DOCUMENT SOURCE -
▬▬▬▬▬▬▬▬▬▬
Alain de Benoist : « Le Pen et Zemmour n’ont ni le même électorat ni la même stratégie ! »

Alain de Benoît entretien écrit

Alain de Benoist, le philosophe et politologue bien connu des lecteurs de Boulevard Voltaire, est interrogé par Nicolas Gauthier au sujet de l'actualité politique.

Nous sommes maintenant à deux mois de l’élection présidentielle et, déjà, se dessinent au moins deux lignes politiques à la droite de la droite : celle d’Éric Zemmour et celle de Marine Le Pen. Quelles sont vos préférences personnelles ? Comment analysez-vous la situation ?

Les préférences personnelles nourrissent les dîners en ville, mais n’ont aucune importance lorsqu’il s’agit d’analyser les rapports de force. Si l’on veut parler sérieusement de la prochaine élection présidentielle, il faut se rappeler, d’abord, que dans une telle élection, on ne vote pas pour un parti mais pour une personnalité, ensuite qu’il ne s’agit pas d’un concours de beauté mais d’un scrutin où, pour être vainqueur, il faut réunir au moins 50 % des suffrages plus une voix. Les sondages peuvent y aider, en sachant qu’ils ne permettent que très imparfaitement de faire des pronostics, puisqu’ils ne nous renseignent que sur les résultats possibles de l’élection au moment où ils ont été faits. Les campagnes présidentielles sont généralement riches en surprises de toutes sortes : en deux mois, beaucoup de choses peuvent changer.

Le fait principal, aujourd’hui, est qu’Éric Zemmour n’est pour l’instant pas parvenu à se qualifier pour le second tour. Sachant qu’Emmanuel Macron campe sur un socle de 24-25 % des voix, la lutte décisive devrait donc opposer Valérie Pécresse et Marine Le Pen pour savoir qui d’entre elles sera présente à ce second tour. Le principal atout de Pécresse est la candidature de Zemmour, qui a été une « divine surprise » pour les LR : sans cette candidature, Pécresse n’aurait eu aucune chance d’être au second tour. Son principal handicap est un électorat mobile, qui peut rapidement fluctuer à son détriment.
▬▬▬▬▬▬▬▬▬▬
CONSIGNE DONNÉE 1 - Pouvez-vous présenter sous forme de liste JSON de chaînes les lignes des entrées, du début des entrées jusqu'à la ligne contenant "Action: click(x=95, y=809)", les deux bornes incluses, à raison d'une chaîne par ligne et sans les lignes vides ?
Le document source et les entrées n'ont aucun lien entre eux.
▬▬▬▬▬▬▬▬▬▬
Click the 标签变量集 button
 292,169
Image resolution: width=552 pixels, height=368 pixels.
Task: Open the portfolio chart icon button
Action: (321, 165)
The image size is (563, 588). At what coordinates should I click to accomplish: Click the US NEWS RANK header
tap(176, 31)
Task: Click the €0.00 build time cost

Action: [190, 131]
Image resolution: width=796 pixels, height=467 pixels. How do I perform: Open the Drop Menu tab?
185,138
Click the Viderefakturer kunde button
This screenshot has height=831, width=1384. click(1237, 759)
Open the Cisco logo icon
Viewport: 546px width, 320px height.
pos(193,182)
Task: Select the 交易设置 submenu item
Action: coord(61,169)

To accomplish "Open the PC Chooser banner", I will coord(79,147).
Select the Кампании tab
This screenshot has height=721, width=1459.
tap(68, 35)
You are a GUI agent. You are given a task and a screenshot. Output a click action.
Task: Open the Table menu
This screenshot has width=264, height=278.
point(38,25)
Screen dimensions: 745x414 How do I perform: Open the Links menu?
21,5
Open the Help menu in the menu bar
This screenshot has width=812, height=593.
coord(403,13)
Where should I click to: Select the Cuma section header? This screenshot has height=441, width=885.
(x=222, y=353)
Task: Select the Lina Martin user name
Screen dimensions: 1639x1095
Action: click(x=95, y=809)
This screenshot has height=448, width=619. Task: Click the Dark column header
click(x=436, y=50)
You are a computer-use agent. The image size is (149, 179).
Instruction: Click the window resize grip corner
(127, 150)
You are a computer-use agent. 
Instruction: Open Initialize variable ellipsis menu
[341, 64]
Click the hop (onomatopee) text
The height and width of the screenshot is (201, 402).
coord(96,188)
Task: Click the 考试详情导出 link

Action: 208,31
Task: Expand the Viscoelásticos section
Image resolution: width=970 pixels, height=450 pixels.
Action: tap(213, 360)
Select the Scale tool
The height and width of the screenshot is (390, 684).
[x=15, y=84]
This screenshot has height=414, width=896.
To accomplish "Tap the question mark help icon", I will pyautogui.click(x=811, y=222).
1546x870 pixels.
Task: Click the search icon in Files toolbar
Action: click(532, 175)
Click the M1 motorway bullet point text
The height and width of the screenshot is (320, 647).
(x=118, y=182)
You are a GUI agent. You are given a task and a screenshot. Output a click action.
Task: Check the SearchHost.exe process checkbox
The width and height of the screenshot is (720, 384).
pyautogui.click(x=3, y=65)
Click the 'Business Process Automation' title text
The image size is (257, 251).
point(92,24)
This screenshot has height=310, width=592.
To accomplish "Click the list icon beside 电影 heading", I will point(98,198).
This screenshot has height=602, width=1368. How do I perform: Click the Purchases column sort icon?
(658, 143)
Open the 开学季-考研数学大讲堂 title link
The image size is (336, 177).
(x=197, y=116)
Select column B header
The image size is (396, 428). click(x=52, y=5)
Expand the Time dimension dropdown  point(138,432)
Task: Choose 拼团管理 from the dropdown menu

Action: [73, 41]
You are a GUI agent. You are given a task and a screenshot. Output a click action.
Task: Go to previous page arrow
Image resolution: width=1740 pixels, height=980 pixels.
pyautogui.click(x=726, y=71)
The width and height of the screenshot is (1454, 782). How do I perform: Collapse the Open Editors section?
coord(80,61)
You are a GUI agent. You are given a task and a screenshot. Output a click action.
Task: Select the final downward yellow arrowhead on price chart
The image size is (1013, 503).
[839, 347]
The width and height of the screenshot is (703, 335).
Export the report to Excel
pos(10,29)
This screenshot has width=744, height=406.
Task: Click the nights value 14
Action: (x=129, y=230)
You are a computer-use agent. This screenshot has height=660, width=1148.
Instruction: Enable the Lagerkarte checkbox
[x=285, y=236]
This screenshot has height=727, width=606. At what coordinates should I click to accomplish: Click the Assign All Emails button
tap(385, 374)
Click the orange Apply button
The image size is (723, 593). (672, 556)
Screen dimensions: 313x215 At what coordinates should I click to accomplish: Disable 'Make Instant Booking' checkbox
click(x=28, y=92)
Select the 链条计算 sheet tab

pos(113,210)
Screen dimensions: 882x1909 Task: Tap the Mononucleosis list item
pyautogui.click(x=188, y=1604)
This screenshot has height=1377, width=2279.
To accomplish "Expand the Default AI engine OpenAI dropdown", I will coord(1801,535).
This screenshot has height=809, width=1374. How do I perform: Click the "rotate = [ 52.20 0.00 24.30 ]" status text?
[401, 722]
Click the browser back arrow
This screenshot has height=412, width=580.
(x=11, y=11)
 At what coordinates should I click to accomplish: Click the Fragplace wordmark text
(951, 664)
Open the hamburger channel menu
▬▬▬▬▬▬▬▬▬▬
CONSIGNE DONNÉE 2 - Pouvez-vous reprendre l'entretien avec Alain de Benoist sur l'élection présidentielle et le poursuivre à partir de la dernière phrase du document source ?

RÉPONSE 1 -
[
  "Click the 标签变量集 button",
  " 292,169",
  "Image resolution: width=552 pixels, height=368 pixels.",
  "Task: Open the portfolio chart icon button",
  "Action: (321, 165)",
  "The image size is (563, 588). At what coordinates should I click to accomplish: Click the US NEWS RANK header",
  "tap(176, 31)",
  "Task: Click the €0.00 build time cost",
  "Action: [190, 131]",
  "Image resolution: width=796 pixels, height=467 pixels. How do I perform: Open the Drop Menu tab?",
  "185,138",
  "Click the Viderefakturer kunde button",
  "This screenshot has height=831, width=1384. click(1237, 759)",
  "Open the Cisco logo icon",
  "Viewport: 546px width, 320px height.",
  "pos(193,182)",
  "Task: Select the 交易设置 submenu item",
  "Action: coord(61,169)",
  "To accomplish \"Open the PC Chooser banner\", I will coord(79,147).",
  "Select the Кампании tab",
  "This screenshot has height=721, width=1459.",
  "tap(68, 35)",
  "You are a GUI agent. You are given a task and a screenshot. Output a click action.",
  "Task: Open the Table menu",
  "This screenshot has width=264, height=278.",
  "point(38,25)",
  "Screen dimensions: 745x414 How do I perform: Open the Links menu?",
  "21,5",
  "Open the Help menu in the menu bar",
  "This screenshot has width=812, height=593.",
  "coord(403,13)",
  "Where should I click to: Select the Cuma section header? This screenshot has height=441, width=885.",
  "(x=222, y=353)",
  "Task: Select the Lina Martin user name",
  "Screen dimensions: 1639x1095",
  "Action: click(x=95, y=809)"
]

RÉPONSE 2 -
À l’heure actuelle, Marine Le Pen mène par rapport à Pécresse, avec 17-18 % des voix contre 16-17 % (Zemmour plafonnant à 12-14 % des voix). Si elle est présente au second tour, les sondages la créditent de 46 % face à Macron (contre 37 % à Zemmour), ce qui est considérable puisqu’en 2017, elle n’avait obtenu au second tour que 34 % des voix. Si l’on s’en tient à ces chiffres, une victoire de Marine Le Pen est donc possible, sans pour autant être probable, tandis qu’une victoire de Zemmour paraît exclue. Tel est le rapport des forces aujourd’hui

 

Fondamentalement, selon vous, qu’est-ce qui distingue Zemmour et Marine Le Pen ?

Au-delà des différences de tempérament et de personnalité, et même des différences de programme, c’est qu’ils n’ont ni le même électorat ni la même stratégie.

Marine Le Pen s’appuie principalement sur les classes populaires, c’est-à-dire sur les milieux qui ne s’inquiètent pas seulement de leur insécurité culturelle, mais aussi de leur insécurité sociale : les menaces qui pèsent de plus en plus sur leur pouvoir d’achat les préoccupent tout autant que l’immigration et l’insécurité, dont elles sont les premières victimes. C’est la France des gilets jaunes, la France « périphérique », victime de la précarité et de l’inflation, qui ne parvient plus à boucler ses fins de mois, préoccupation qui n’est guère celle des électeurs de Zemmour. Pour l’essentiel, ces derniers appartiennent en effet à la bourgeoisie, aux milieux catholiques-conservateurs et nationaux-libéraux qui formaient déjà, en 2017, la majorité des électeurs de François Fillon (60 % de retraités aisés).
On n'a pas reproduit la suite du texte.